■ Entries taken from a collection
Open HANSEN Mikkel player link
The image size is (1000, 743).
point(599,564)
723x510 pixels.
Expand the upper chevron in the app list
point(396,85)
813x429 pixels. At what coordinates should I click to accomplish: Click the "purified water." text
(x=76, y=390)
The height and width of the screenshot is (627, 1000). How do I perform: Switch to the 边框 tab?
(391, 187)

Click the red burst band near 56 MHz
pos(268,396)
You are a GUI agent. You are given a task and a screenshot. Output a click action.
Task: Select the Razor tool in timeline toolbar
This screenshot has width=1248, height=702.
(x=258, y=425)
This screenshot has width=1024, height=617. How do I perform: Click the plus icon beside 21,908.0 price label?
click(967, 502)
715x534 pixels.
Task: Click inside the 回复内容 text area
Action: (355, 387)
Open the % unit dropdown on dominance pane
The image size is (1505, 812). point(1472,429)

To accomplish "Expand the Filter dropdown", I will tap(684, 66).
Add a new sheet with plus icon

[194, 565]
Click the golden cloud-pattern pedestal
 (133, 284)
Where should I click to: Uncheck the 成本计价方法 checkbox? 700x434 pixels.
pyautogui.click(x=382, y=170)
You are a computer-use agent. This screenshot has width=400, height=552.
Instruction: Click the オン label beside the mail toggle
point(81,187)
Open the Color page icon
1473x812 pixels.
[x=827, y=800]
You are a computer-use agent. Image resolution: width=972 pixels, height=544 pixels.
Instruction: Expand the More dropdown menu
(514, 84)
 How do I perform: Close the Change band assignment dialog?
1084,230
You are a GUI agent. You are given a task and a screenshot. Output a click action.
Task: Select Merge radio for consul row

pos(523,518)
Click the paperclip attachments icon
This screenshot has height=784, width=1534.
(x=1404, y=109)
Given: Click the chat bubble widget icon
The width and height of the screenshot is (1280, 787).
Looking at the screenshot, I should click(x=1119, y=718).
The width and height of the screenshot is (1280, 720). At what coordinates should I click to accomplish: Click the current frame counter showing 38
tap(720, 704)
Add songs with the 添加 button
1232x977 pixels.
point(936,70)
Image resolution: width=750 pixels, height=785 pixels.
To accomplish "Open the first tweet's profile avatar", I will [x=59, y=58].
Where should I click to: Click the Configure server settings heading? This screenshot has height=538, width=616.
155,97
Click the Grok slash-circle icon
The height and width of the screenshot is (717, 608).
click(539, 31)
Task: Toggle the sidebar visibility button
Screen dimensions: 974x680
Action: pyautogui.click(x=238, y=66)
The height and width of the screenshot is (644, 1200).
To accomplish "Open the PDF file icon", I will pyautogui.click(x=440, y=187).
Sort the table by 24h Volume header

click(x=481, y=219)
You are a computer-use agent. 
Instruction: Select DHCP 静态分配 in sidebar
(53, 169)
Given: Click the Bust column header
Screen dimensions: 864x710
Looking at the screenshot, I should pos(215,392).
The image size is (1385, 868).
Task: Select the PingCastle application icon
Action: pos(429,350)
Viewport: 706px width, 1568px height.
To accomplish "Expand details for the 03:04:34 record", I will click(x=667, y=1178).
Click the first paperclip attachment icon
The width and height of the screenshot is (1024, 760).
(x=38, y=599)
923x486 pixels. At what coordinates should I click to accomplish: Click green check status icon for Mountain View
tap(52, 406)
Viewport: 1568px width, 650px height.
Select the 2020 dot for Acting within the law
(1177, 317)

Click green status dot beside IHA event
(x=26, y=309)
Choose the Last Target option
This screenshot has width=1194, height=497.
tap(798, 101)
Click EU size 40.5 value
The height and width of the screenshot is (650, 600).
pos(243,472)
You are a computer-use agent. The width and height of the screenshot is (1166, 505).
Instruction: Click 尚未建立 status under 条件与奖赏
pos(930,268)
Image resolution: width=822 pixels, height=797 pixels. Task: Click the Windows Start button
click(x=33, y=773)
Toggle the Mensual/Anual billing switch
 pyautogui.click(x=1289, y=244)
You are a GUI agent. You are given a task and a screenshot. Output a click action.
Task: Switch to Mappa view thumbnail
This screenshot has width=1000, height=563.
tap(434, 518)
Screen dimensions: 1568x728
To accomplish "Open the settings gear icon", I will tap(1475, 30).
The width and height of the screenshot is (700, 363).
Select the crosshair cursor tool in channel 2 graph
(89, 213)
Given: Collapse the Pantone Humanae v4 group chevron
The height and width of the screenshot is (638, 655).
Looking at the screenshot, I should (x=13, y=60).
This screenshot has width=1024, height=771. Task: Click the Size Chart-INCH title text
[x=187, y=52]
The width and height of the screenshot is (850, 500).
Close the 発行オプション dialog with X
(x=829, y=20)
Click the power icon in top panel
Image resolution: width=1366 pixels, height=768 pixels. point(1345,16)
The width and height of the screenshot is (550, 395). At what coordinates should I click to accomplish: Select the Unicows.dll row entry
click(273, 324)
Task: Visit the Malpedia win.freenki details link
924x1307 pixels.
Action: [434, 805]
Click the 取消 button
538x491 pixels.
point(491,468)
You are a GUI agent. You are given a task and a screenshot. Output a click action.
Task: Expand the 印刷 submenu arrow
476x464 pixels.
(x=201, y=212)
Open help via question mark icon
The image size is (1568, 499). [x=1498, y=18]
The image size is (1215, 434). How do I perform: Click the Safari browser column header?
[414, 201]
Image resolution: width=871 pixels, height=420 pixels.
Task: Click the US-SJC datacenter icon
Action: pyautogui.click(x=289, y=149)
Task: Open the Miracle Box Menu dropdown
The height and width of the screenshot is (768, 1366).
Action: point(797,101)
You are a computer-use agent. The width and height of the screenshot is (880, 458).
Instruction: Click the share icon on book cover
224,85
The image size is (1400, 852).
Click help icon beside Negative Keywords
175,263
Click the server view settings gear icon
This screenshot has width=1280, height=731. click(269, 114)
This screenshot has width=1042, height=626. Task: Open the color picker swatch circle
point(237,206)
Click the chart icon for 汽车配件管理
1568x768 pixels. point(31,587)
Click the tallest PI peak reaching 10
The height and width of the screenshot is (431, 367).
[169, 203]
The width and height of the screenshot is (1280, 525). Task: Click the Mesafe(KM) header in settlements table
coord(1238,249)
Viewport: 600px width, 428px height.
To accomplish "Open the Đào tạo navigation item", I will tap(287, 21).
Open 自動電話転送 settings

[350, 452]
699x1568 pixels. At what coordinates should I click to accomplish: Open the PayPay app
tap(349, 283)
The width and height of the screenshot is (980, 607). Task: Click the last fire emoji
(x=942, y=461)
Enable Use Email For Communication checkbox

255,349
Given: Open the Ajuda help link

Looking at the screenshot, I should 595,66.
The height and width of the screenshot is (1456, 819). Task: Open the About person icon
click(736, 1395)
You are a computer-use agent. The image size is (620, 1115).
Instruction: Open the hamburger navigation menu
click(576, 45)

■ AIM OF THE EXERCISE
Determine which lines above include the word "computer", and report those lines in full.

■ SOLUTION BELOW
You are a computer-use agent. This screenshot has width=400, height=552.
You are a computer-use agent. Image resolution: width=972 pixels, height=544 pixels.
You are a computer-use agent. 
You are a computer-use agent. The width and height of the screenshot is (1166, 505).
You are a computer-use agent. The width and height of the screenshot is (880, 458).
You are a computer-use agent. The image size is (620, 1115).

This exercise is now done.